WORK REQUEST:
Reproduce, word for word, the passage of the article on the Social Security Expansion Act that begins at the words "Disability Benefits" and stops after the words "Survivors Trust Fund.".

-------- EXTRACT TO READ

Is the Social Security Expansion Act Gaining Traction?
For more than 80 years Social Security has been one of the most successful government programs in the history of our country. It has paid out every benefit owed to every eligible American on time and without delay. Yet, tens of millions of seniors and 25 percent of people with disabilities continue to struggle to get by.
40 percent of seniors rely on Social Security for most of their income and fear they won’t be able to retire with security and dignity. The Social Security Administration (SSA) has a $2.85 trillion surplus in its trust fund, meaning it can pay out every promised benefit to every eligible American until the year 2035. After this excess runs thin, the SSA estimates plentiful funding available to pay 80 percent of promised benefits.
Given this reality, government officials are determining resources to expand Social Security and extend its solvency so that everyone in America can retire with respect for what they have earned and deserve after a lifetime of hard work. That’s what the Social Security Expansion Act is all about. To improve the Social Security benefits structure.
The Social Security Expansion Act, a bill that was introduced by Senator Bernie Sanders, looks to improve Social Security benefits. “At a time when nearly half of older Americans have no retirement savings and almost 50% of our nation’s seniors are trying to survive on an income of less than $25,000 a year, our job is not to cut Social Security,” Sanders said in the statement.
Under this bill, Social Security benefits for current and existing recipients would be increased by $2,400 a year, and over 93 percent of households would not see their taxes go up by one penny. Seniors would no doubt welcome this increase, if the bill wins approval, as inflation wipes out their annual cost-of-living increases.
Disability Benefits
If the Expansion Act were to be passed, it brings benefits for the disabled community. For children of disabled or deceased workers the bill would restore student benefits up to age 22, if the child is a full-time student in a college or vocational school. Student benefits would be reinstated by legislation to help educate children of deceased or disabled parents that were eliminated in 1983. To support senior citizens and people with disabilities, the Act would combine the Disability Insurance Trust Fund with the Old Age and Survivors Trust Fund.
However, Republicans are gaining control of the House of Representative, and it is unlikely the bill will get passed onto the President for approval.
Currently there are 56 groups who endorsed the bill:
- Social Security Works
- AFA CWA
- AFSCME
- Alliance for Retired Americans
- American Federation of Government Employees
- American Federation of Teachers
- American Postal Workers Union
- BMWED/IBT
- International Federation of Professional and Technical Engineers (IFPTE)
- United Electrical, Radio & Machine Workers of America (UE)
- United Food and Commercial Workers International Union
- National Education Association
- Indivisible
- MoveOn
- National Domestic Workers Alliance
- People’s Action
- Public Citizen 18. Care in Action
- CASA
- Center for Medicare Advocacy
- Center for Popular Democracy
- Blue Future
- Church World Service
- CommonDefense.us
- Connecticut Citizen Action Group
- Demand Progress
- Health Care Awareness Month
- Hunger Free America
- Iowa Citizens for Community Improvement
- Just Care USA
- National Partnership for Women & Families
- NETWORK Lobby for Catholic Social Justice
- NJ State Industrial Union Council
- Oregonizers
- Our Revolution
- Right to Health Action (R2H Action)
- Sunrise Movement
- The National Employment Law Project
- Upper West Side Action Group: MoveOn/Indivisible/SwingLeft
- Working Families Party
- National Korean American Service & Education Consortium (NAKASEC)

----------------
-------- SOURCE DATA

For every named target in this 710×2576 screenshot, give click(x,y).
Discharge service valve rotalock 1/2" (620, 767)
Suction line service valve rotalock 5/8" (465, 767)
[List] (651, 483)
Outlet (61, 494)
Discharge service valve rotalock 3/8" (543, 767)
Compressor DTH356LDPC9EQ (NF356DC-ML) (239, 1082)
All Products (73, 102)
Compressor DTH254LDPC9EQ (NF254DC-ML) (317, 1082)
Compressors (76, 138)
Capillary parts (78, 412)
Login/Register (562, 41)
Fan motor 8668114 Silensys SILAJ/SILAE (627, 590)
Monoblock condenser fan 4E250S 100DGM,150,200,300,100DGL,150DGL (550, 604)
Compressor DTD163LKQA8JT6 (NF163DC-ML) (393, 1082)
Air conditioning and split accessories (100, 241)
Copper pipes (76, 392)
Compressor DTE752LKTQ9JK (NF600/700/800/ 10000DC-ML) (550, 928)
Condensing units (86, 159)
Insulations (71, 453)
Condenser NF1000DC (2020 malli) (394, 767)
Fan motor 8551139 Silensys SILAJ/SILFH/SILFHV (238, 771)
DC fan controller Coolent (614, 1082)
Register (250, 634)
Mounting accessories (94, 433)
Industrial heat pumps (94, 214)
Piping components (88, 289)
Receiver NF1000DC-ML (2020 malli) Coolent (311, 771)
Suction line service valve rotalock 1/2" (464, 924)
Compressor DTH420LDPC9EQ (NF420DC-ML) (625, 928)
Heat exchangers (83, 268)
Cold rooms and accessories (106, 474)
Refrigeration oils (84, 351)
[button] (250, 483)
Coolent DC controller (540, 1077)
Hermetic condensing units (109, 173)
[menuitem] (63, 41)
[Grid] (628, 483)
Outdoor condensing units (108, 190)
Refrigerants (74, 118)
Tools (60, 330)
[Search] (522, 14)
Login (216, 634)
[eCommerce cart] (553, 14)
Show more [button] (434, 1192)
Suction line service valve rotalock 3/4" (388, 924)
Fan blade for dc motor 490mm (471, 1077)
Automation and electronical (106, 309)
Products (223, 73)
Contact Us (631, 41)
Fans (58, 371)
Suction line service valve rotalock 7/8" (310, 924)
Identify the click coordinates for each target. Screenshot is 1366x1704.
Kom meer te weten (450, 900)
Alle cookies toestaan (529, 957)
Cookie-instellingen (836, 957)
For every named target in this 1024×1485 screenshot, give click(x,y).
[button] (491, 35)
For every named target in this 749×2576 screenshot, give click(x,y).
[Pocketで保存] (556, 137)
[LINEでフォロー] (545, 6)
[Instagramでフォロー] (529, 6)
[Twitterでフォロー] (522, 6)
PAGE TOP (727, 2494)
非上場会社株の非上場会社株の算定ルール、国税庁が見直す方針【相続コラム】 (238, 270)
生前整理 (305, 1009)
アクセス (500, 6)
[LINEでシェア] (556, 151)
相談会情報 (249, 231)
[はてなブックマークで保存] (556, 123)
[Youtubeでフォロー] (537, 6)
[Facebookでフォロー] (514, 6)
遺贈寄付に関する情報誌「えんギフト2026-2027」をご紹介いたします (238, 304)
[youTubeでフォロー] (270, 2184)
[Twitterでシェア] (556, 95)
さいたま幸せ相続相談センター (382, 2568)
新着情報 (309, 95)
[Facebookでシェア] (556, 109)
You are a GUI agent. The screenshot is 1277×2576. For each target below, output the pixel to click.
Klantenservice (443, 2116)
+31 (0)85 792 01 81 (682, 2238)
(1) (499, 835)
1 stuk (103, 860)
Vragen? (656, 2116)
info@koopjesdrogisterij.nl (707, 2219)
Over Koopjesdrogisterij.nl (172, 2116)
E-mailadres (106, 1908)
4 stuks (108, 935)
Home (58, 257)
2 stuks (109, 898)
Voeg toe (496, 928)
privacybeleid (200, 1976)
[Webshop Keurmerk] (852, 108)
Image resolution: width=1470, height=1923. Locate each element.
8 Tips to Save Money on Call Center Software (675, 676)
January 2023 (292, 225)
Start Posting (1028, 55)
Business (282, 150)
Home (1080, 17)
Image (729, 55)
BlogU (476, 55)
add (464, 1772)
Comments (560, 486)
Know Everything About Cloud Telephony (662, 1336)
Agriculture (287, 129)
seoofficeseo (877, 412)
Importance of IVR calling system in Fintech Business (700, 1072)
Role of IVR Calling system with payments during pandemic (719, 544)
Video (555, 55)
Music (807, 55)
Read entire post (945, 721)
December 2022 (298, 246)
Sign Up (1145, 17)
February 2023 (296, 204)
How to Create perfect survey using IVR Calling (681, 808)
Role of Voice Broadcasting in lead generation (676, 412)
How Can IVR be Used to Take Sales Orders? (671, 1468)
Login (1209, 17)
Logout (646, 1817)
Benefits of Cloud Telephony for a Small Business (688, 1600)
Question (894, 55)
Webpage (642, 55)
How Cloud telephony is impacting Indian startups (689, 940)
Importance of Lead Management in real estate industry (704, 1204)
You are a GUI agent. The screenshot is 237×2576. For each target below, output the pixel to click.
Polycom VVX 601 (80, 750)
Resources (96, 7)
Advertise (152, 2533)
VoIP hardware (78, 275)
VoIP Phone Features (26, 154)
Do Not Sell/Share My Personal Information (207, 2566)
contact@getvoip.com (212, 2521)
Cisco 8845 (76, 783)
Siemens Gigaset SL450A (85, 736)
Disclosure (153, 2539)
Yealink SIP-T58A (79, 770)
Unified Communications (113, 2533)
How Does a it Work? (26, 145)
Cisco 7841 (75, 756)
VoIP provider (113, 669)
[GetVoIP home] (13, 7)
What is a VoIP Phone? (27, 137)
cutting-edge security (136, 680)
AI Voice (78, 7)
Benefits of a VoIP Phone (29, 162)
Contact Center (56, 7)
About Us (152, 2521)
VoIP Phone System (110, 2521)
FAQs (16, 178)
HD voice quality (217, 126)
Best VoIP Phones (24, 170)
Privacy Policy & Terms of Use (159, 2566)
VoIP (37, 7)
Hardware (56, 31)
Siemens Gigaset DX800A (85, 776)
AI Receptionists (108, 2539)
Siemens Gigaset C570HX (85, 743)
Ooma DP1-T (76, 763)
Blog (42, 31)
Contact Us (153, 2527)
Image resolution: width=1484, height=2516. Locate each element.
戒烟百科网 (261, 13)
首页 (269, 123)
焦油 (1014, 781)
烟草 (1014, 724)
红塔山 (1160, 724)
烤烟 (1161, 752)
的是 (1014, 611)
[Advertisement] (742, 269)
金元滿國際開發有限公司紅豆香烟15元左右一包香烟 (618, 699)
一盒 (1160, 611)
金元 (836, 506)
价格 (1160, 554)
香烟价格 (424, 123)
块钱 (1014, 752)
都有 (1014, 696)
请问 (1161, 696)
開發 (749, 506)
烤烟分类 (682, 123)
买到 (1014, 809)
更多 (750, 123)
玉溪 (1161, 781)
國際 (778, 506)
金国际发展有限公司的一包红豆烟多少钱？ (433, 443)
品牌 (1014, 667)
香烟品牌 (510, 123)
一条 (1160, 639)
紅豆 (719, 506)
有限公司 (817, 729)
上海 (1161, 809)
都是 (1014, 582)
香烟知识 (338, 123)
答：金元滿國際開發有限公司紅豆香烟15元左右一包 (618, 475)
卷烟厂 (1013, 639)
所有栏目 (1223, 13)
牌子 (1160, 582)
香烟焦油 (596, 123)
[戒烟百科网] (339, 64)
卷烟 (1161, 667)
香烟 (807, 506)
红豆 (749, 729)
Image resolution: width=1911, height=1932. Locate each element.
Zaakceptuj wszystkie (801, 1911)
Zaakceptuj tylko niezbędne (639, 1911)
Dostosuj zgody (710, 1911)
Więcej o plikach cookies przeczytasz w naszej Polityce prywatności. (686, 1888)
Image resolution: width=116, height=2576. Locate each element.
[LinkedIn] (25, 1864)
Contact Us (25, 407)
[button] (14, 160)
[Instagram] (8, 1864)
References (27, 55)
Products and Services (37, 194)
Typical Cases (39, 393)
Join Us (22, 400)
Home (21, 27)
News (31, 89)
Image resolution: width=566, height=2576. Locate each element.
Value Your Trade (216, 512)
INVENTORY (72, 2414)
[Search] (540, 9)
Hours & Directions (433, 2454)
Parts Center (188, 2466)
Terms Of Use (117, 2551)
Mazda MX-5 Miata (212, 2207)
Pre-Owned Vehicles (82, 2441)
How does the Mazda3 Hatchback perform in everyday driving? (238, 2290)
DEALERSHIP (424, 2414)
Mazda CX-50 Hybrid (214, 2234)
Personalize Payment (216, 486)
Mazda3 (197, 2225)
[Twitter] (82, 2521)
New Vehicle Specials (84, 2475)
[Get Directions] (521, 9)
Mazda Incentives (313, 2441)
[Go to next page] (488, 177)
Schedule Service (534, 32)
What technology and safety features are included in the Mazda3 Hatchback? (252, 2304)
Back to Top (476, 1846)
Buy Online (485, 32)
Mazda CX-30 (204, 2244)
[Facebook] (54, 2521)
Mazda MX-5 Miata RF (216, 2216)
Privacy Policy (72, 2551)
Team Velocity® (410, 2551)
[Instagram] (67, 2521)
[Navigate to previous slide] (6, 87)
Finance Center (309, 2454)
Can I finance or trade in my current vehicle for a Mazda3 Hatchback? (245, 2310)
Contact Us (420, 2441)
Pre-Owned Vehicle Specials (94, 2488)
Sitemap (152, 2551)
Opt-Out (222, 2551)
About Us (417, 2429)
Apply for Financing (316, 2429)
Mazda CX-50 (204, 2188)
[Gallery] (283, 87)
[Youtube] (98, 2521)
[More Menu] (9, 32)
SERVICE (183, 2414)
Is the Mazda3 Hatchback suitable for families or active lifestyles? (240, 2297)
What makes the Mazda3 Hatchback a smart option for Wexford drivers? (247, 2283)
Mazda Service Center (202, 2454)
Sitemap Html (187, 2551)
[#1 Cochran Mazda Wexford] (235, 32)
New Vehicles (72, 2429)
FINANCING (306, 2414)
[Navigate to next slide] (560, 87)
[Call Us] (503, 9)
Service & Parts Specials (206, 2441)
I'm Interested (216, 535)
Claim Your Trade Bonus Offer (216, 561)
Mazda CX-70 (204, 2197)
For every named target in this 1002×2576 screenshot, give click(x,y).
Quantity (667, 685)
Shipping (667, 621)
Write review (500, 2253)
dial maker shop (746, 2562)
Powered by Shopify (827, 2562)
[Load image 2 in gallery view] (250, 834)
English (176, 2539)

----------------

WORKED SOLUTION:
Disability Benefits
If the Expansion Act were to be passed, it brings benefits for the disabled community. For children of disabled or deceased workers the bill would restore student benefits up to age 22, if the child is a full-time student in a college or vocational school. Student benefits would be reinstated by legislation to help educate children of deceased or disabled parents that were eliminated in 1983. To support senior citizens and people with disabilities, the Act would combine the Disability Insurance Trust Fund with the Old Age and Survivors Trust Fund.